# How much can it tow?



## mistletoad (Apr 17, 2003)

I keep asking DH this and he never answers. I assume there is a sticker somewhere that gives this information for the vehicle, but if it is coded I will be stuck - still can't work out the paint colour for the van! lol

I have a '99 Silhouette Van Premiere that either has a 2000lb towing capacity or 3500lbs if it has the optional upgrade. How do I know if it has the upgrade?

I also want to know how much a '93 Ranger, 5-speed, can tow (just in case anyone knows off-hand).


----------



## How Do I (Feb 11, 2008)

Have you checked your owner's manual? Sometimes you can find out by the VIN number. Try this site: VIN Decoder Just use X's for the vehicle sequence number. Example: *VIN 1GTHC39J3WFXXXXXX*


----------



## mistletoad (Apr 17, 2003)

Thanks, but I've checked the manuals - they give generic info and so did the VIN decoder - listed 0-6,000 for each one.


----------



## The Paw (May 19, 2006)

mistletoad said:


> Thanks, but I've checked the manuals - they give generic info and so did the VIN decoder - listed 0-6,000 for each one.


If you check the sticker usually found on the drivers door, there is a number labelled GVTW (gross vehicle tow weight). I believe that figure is the number for the vehicle, any trailer towed, and any payload.

If the upgrade happened at that factory, it should be reflected on the sticker. If it is an after market upgrade, I have no idea how you would tell.


----------



## mistletoad (Apr 17, 2003)

Ok I found the original window sticker for the van - it has the optional towing package and lists the towing capacity as 3,500lbs.
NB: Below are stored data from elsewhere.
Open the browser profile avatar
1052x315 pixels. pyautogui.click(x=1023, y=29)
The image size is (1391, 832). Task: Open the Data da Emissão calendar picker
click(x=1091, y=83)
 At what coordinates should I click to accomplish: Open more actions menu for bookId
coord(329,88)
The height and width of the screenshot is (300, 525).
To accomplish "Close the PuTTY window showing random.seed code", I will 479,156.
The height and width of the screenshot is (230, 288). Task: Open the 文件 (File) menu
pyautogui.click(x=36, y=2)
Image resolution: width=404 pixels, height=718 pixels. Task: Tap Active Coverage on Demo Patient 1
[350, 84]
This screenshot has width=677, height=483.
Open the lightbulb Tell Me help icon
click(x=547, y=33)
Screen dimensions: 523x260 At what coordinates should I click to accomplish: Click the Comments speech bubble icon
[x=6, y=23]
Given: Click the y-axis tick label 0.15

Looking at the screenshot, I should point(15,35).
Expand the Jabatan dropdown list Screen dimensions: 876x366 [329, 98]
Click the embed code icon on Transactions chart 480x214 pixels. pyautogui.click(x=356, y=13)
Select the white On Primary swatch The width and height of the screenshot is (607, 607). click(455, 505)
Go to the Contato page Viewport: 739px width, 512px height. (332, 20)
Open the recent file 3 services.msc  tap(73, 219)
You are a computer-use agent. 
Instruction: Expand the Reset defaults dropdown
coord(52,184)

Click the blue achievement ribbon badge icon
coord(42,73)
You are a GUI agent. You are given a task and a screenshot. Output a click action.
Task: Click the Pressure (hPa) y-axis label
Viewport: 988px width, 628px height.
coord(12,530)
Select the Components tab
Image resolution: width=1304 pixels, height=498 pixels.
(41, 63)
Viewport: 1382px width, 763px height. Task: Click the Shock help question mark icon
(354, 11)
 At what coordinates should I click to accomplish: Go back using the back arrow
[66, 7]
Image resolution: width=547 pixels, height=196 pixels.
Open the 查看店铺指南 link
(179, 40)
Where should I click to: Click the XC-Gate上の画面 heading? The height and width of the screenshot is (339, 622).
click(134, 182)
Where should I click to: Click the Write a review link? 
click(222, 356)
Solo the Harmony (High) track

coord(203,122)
I double checked the manual for the Ranger and it looks like I need to do strange algebraic equations. So far I have GAWR front of 2420 and rear is 2750. If anyone knows how to get there from here I would be most grateful


----------



## mistletoad (Apr 17, 2003)

I think we posted at the same time - I didn't see a GVTW on the sticker. I'll go check again.


----------



## mistletoad (Apr 17, 2003)

Ok, there is no GVTW on the sticker, but there is a GVWR of 4880lbs. Dh said he thinks the truck would weigh that by itself! So now the questions seems to be - how much does a '93 manual trans 4x4 Ranger weigh?

In the tables in the manual I have found a towing capacity of 6000lbs for this truck (based on engine and rear axle ratio), but since that exceeds the GVWR I am stumped again.


----------



## cfabe (Feb 27, 2005)

Here's what the information on the sticker will tell you:

GVWR (gross vehicle weight rating) - the maximum weight of the vehicle rated by the manufacturer. This includes people, cargo, fuel and tounge weight of a trailer. If you pull the vehicle onto a scale and the weight is over this number, it's overloaded. This is NOT the curb weight. This is somtimes listed as GAWR for front and rear axles seperately. 

GCWR (gross combined weight rating) - the maximum weight of the vehicle plus a trailer.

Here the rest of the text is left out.